## Given task
Repeat word for word the rows from the line containing "Task: Open the three-dot more options menu" through the line containing "Action: (1200, 149)", both included. Leave the pictures out.

## Data supplied
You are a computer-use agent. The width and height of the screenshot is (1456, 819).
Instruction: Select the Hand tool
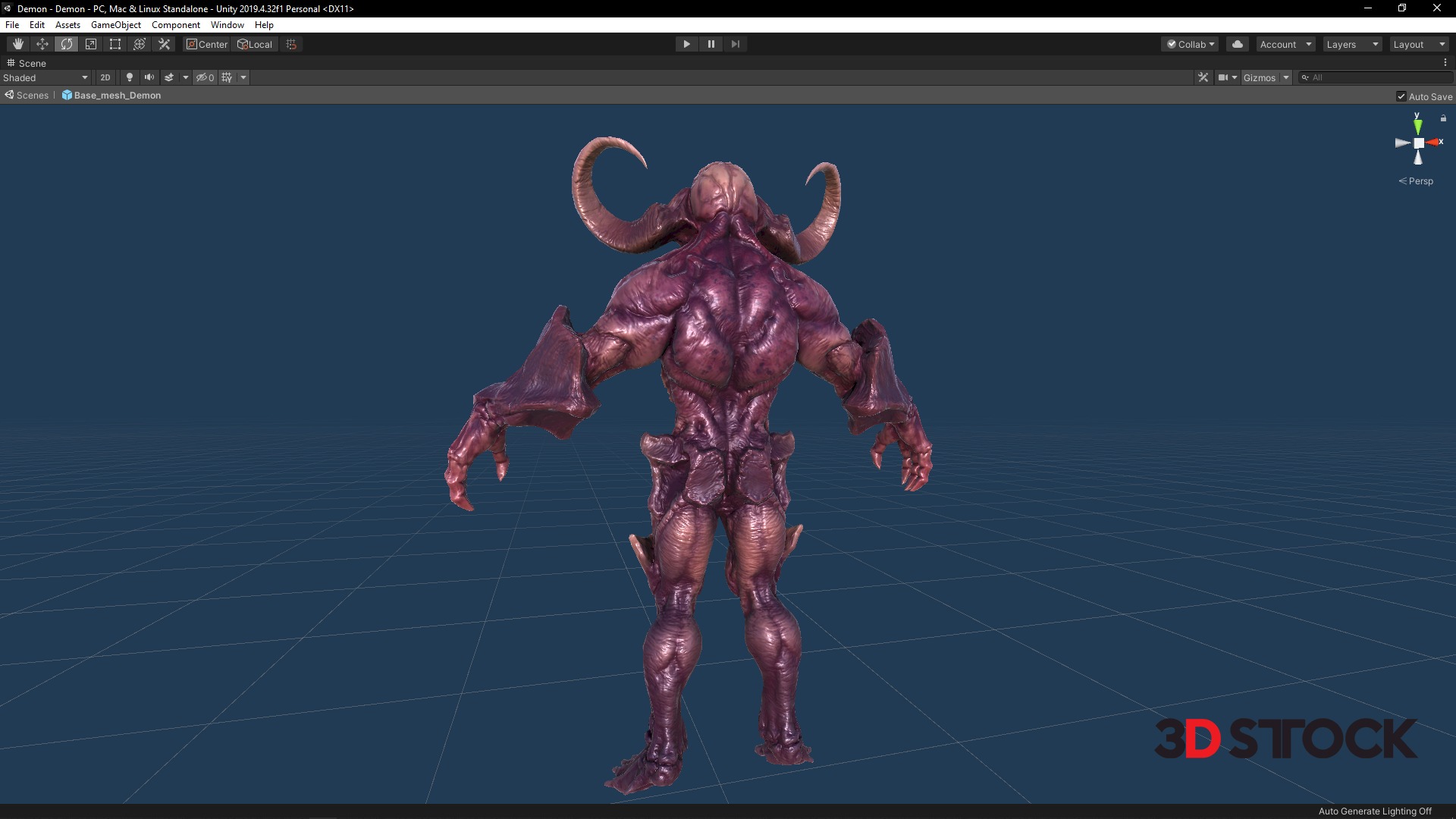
---
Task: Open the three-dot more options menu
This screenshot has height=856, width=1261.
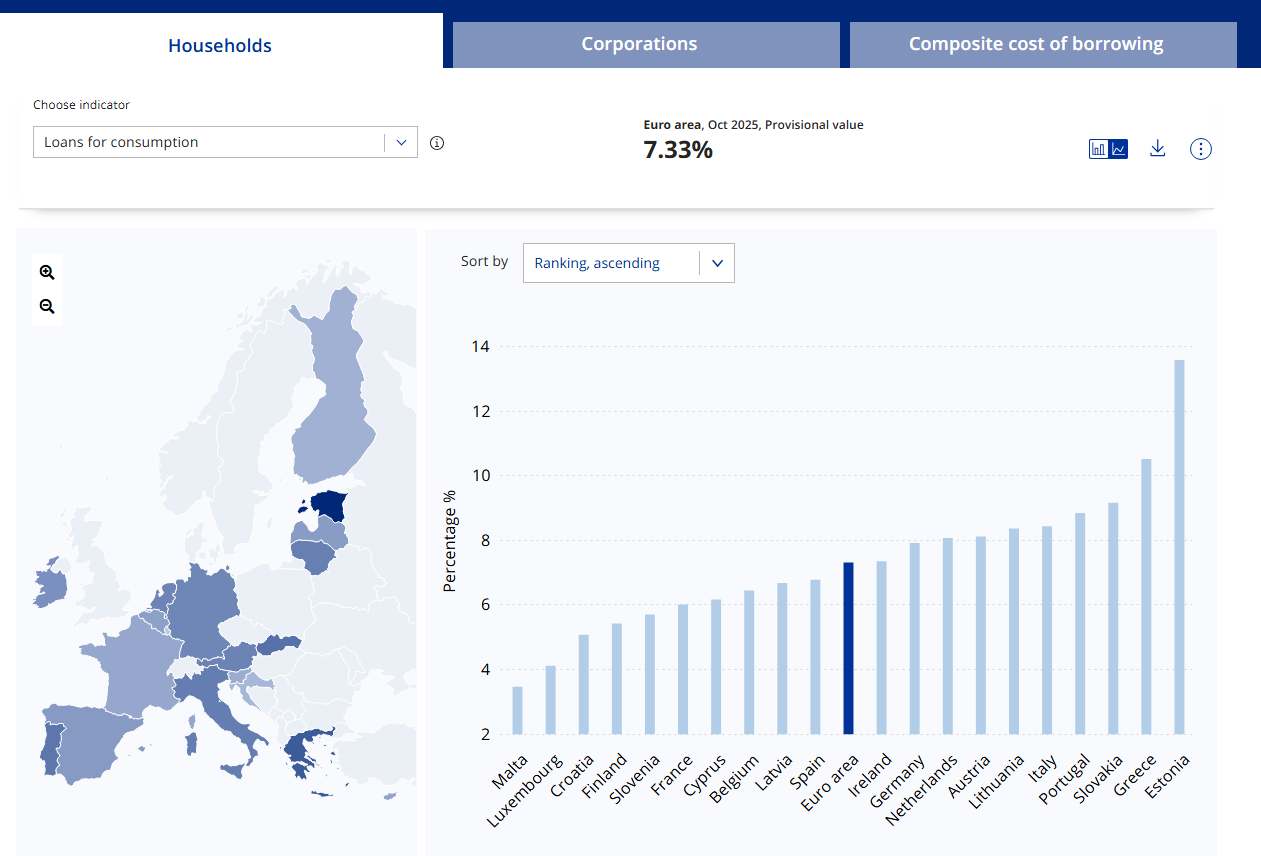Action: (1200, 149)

## Expected output
Task: Open the three-dot more options menu
This screenshot has height=856, width=1261.
Action: (1200, 149)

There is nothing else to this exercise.